Driven by full support for dual-core processors and Intel Virtualization Technology (included in almost every new Intel-powered Mac), virtual machines created using Parallels Workstation 2.1 Beta offer near-native performance and rock-solid stability.

Their versions for Linux and Windows cost $50.

Keep in mind this allows you to run Windows inside of Mac OS X – it’s not a “dual-boot” solution like Apple’s ‘Boot Camp’ that came out yesterday, and it’s not limited to Windows XP, but everything from MSDOS/Windows 3.1 all the way up through Windows 98 and XP. It won’t be as fast as the dual-boot option, but for most of your applications, you won’t care.

This makes it extremly easy to get people to switch to Mac OS X – if they just have a few applications they can’t let go of, they can just pop open a window running Windows, access the application, and then exit out, without having to reboot.

Apple Boot Camp – Dual-Boot Windows on Intel Macs

I am still shocked.
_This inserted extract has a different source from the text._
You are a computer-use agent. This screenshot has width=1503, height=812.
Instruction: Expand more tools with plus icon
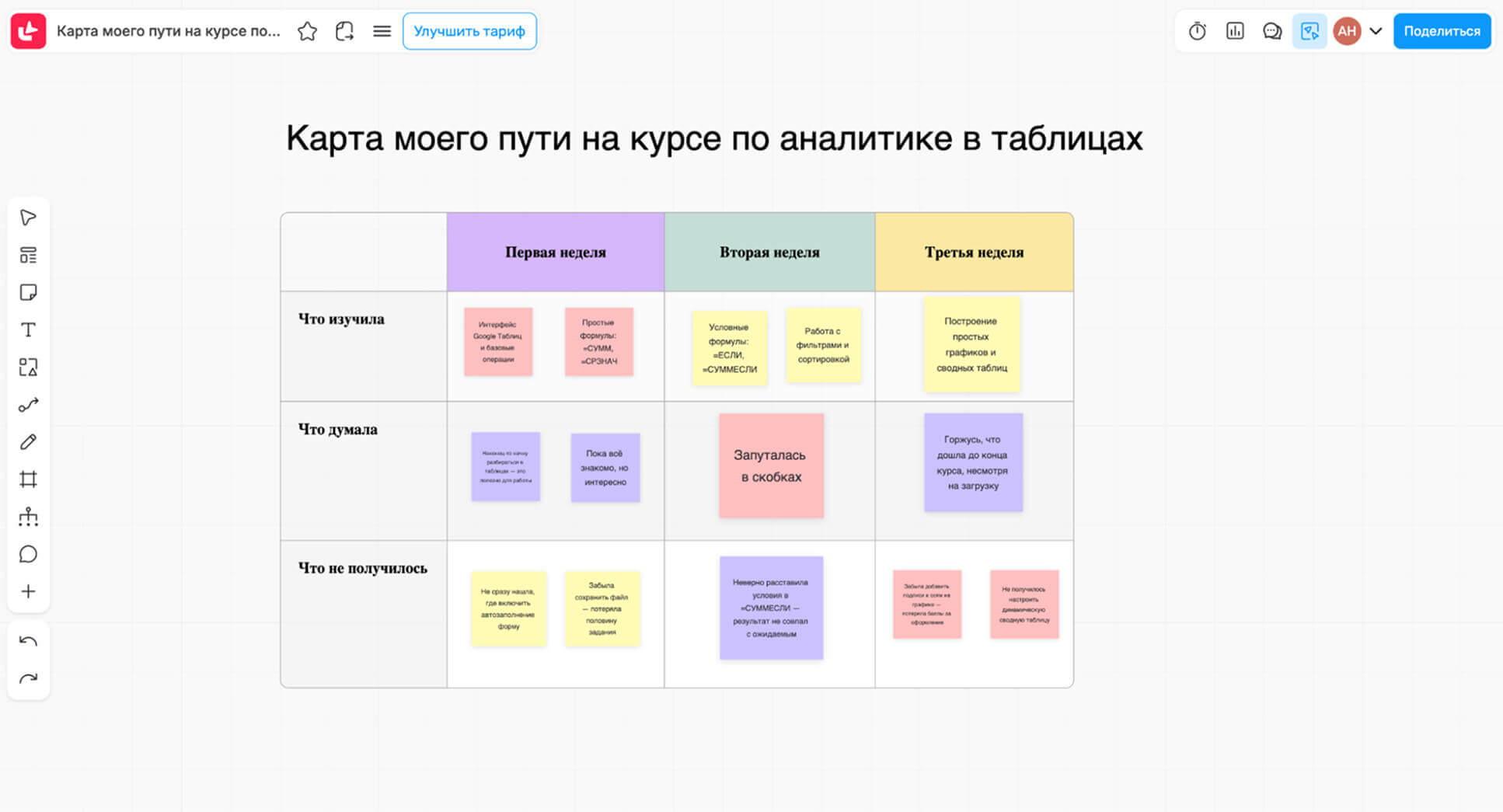28,591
If I didn’t know better, I’d have to check the calendar to make sure it wasn’t April 1st. Apple has released a new beta product, “Boot Camp”, that will allow you to easily install Microsoft Windows XP on Intel-based Macs. It has a drivers CD for Windows XP, plus the partitioning software, and you basically run the CD, partition your Mac, install Windows XP, and then select which OS you want (normally it will default to one, but you can hold down a key right when it boots to select). This software is going to be a part of Mac OS X 10.5 Leopard.

This is huge. If you know somebody that is thinking about switching to Macs, but they still have some Windows software they want to run (perhaps an older or proprietary application or some games or whatever), this is a huge incentive to switch, as they can get all of the benefits of using a Mac, while still having a “safety net” if you will.